**Data for this exercise:**
==========

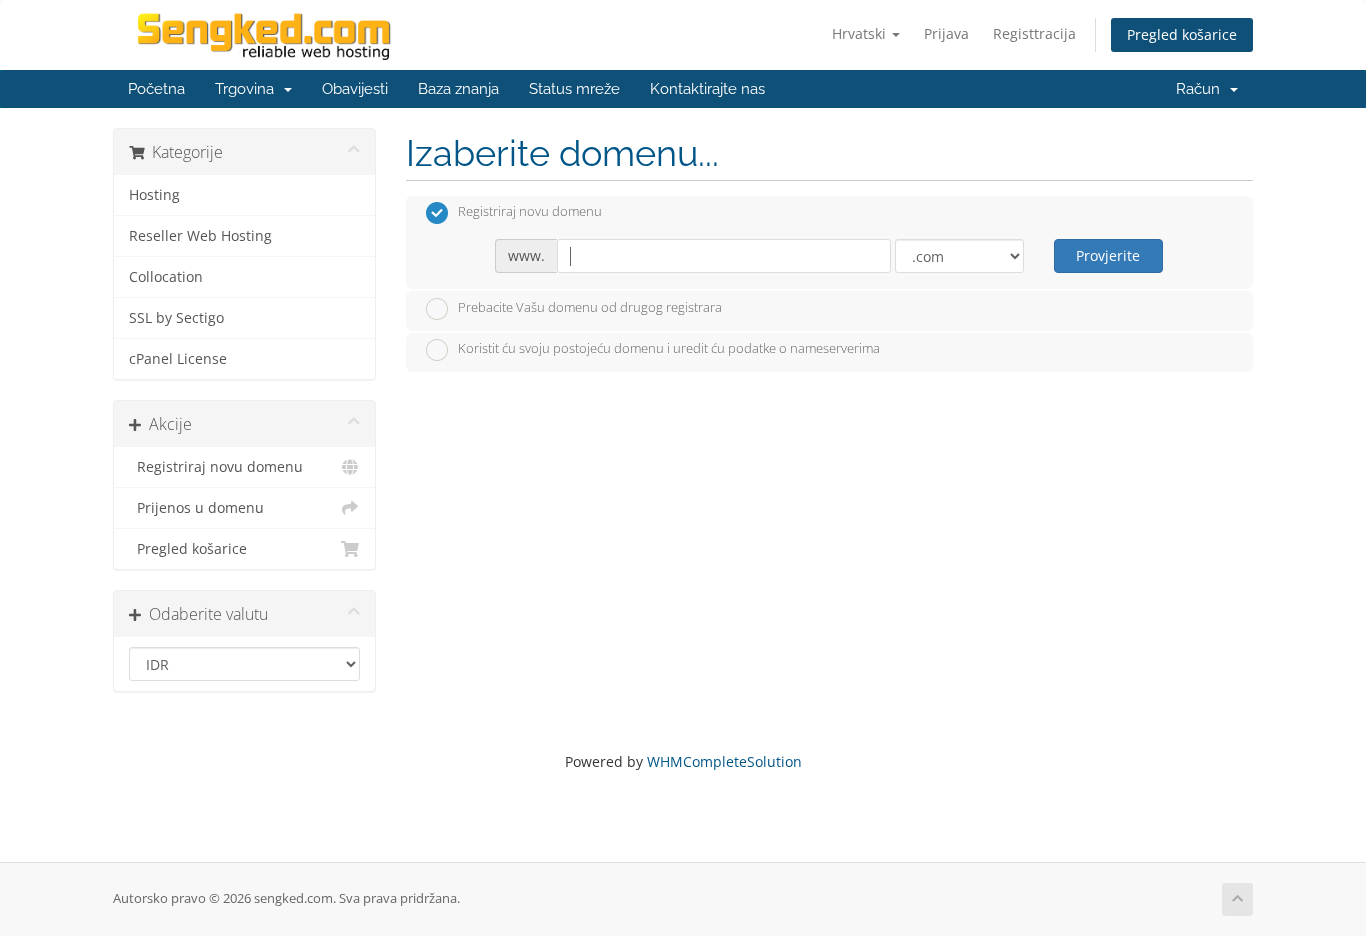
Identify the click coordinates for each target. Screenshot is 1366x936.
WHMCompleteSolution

==========

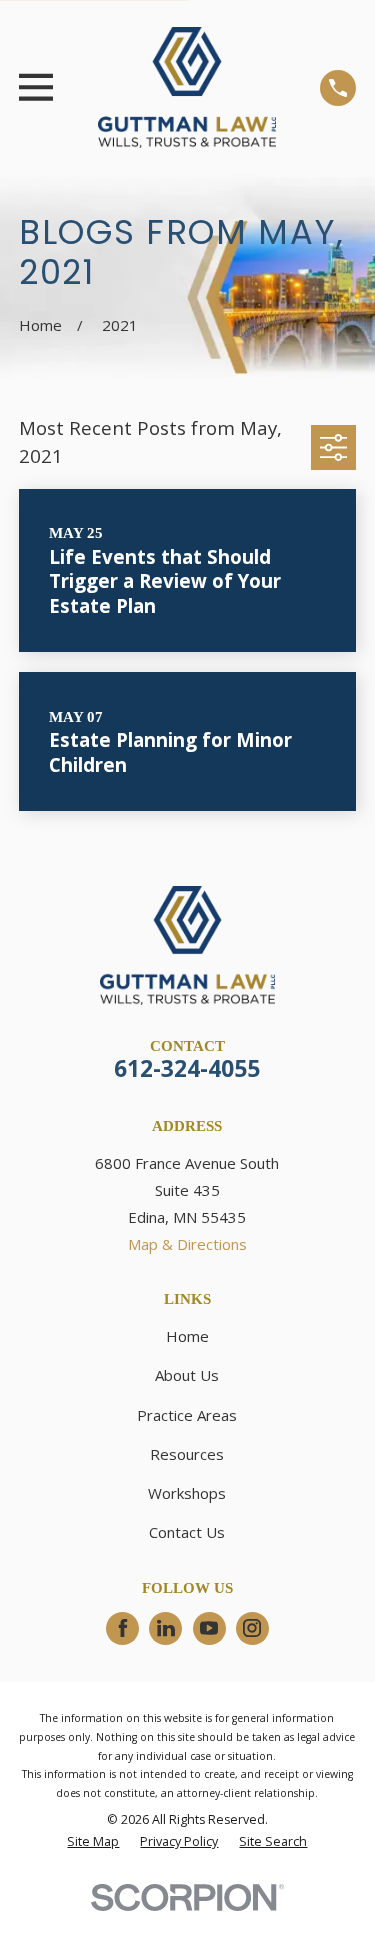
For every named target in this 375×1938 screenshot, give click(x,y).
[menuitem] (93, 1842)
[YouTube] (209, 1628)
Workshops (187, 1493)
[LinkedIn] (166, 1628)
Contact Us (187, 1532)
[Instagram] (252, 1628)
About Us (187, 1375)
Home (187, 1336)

==========

**Assignment:**
The lines above from the one with "Identify the click" through the one with "WHMCompleteSolution" are to be duplicated exactly, ends included, with nothing added.

**Response area:**
Identify the click coordinates for each target. Screenshot is 1366x936.
WHMCompleteSolution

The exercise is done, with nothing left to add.